2008 Technical Reports

Department of Computing and Information Sciences
Kansas State University



Report 2008-1 Report 2008-1. From attack graphs to automated configuration management --- an iterative approach by John Homer, Xinming Ou, and Miles A. McQueen
Abstract: Various tools exist to analyze enterprise network systems and to produce attack graphs detailing how attackers might penetrate into the system. These attack graphs, however, are often complex and difficult to comprehend fully,and a human user may find it problematic to reach appropriate configuration decisions. This paper presents methodologies that can 1) automatically identify portions of an attack graph that do not help a user to understand the core security problems and so can be trimmed, and 2) enable a user to use the information in an attack graph to reach appropriate configuration decisions,through a configuration generator that can be iteratively trained by the user to understand a wide range of constraints in configuring an enterprise system, such as usability requirements and trade-offs that need to be made between the cost of security hardening measures and the cost of potential damage. We believe both methods are important steps toward achieving automatic configuration management for large enterprise networks. We implemented our methods using one of the existing attack-graph toolkits. Initial experimentation shows that the proposed approaches can 1) significantly reduce the complexity of attack graphs by trimming a large portion of the graph that is not needed for a user to understand the security problem,and 2) automatically provide reasonable suggestions for resolving the security problem.

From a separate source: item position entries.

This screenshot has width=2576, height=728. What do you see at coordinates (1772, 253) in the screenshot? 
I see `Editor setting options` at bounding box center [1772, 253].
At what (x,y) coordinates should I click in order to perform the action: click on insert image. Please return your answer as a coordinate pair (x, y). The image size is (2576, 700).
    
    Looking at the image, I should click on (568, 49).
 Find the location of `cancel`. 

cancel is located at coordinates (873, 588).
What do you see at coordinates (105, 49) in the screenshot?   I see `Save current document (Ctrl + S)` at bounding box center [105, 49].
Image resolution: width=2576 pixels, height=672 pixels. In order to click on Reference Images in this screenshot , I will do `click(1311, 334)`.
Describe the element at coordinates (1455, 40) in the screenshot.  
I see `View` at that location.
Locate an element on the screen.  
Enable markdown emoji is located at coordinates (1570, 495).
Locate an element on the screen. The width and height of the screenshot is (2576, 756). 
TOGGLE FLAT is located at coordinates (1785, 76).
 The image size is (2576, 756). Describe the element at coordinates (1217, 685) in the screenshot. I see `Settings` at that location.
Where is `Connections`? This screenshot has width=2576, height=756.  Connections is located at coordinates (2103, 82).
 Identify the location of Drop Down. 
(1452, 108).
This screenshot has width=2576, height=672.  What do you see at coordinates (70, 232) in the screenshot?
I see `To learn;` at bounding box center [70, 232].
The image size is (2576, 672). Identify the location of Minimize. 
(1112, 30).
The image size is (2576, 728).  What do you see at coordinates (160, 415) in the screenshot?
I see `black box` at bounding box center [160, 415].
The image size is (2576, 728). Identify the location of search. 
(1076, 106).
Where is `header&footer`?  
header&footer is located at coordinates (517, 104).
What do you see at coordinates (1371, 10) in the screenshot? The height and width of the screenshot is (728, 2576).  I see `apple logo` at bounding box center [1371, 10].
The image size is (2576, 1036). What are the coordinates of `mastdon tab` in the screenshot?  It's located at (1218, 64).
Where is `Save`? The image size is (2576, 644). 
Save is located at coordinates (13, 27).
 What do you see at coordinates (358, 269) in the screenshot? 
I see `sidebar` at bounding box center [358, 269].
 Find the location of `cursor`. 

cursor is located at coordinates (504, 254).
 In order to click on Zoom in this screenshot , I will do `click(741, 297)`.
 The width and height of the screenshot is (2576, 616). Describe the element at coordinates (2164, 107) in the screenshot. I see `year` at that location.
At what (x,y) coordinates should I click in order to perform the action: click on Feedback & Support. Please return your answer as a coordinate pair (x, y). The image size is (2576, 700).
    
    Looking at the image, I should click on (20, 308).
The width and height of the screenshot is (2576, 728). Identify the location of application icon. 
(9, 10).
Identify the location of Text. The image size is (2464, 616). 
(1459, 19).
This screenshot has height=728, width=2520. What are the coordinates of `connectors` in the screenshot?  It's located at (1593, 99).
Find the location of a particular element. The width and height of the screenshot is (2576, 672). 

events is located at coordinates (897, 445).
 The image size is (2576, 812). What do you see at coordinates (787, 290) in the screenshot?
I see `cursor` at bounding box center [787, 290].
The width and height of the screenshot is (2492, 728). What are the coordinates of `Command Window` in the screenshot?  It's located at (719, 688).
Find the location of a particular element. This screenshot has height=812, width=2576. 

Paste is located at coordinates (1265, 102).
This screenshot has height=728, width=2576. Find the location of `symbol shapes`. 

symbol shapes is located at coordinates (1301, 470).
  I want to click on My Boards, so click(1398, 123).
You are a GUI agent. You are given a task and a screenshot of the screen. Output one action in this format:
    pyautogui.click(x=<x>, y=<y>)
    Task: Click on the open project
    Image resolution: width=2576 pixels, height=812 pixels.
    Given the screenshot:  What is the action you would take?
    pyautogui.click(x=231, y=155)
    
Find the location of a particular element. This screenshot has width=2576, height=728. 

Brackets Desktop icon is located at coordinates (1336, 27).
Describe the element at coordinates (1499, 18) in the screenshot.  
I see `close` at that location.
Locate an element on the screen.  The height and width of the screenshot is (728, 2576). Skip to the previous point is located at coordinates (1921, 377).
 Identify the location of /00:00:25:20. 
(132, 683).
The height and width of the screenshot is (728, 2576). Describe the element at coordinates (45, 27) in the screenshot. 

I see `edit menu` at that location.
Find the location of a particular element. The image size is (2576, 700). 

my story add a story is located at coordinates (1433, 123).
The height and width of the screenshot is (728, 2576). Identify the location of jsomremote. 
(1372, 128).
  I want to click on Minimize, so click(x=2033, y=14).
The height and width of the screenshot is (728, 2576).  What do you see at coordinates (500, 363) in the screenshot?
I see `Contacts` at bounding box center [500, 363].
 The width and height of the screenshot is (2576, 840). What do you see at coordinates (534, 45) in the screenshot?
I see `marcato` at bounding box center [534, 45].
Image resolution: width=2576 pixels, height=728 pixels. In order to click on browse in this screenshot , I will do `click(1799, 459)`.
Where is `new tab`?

Report 2008-2 A Practical Approach to Modeling Uncertainty in Intrusion Analysis by Xinming Ou, Raj Rajagopalan, and Sakthiyuvaraja Sakthivelmurugan
Abstract: Uncertainty is an innate feature of intrusion analysis due to the limited views provided by system monitoring tools, including intrusion detection systems (IDS) and the numerous types of logs. Attackers are essentially invisible in cyber space and those monitoring tools can only observe the symptoms produced by malicious activities, mingled with the same effects produced by non-malicious activities. Thus the conclusions one can draw from these observations inevitably suffer from varying degrees of uncertainty, which is the major source of false positives/false negatives in intrusion analysis. This paper presents a practical approach to modeling such uncertainty so that the various security implications from those low-level observations are captured in a simple logical language augmented with certainty tags. We design an automated reasoning process so that the model can combine multiple sources of system monitoring data and identify highly-confident attack traces from the numerous possible interpretations of low-level observations. We develop our model formulation through studying a true intrusion that happened on a campus network, using a Datalog-like language to encode the model and a Prolog system to carry out the reasoning process. Our model and reasoning system can reach the same conclusions the human administrator did regarding which machines were certainly compromised. We then apply the developedmodel to the Treasure Hunt (TH) data set, which contains large amounts of system monitoring data collected during a live cyber attack exercise in a graduate course taught at University of California, Santa Barbara. Our results show that the reasoning model developed from the true intrusion is effective to the TH data set as well, and our reasoning system can identify high-confidence attack traces automatically. Such a model thus has the potential of codifying the seemingly ad-hoc human reasoning of uncertain events, and can yield useful tools for automated intrusion analysis.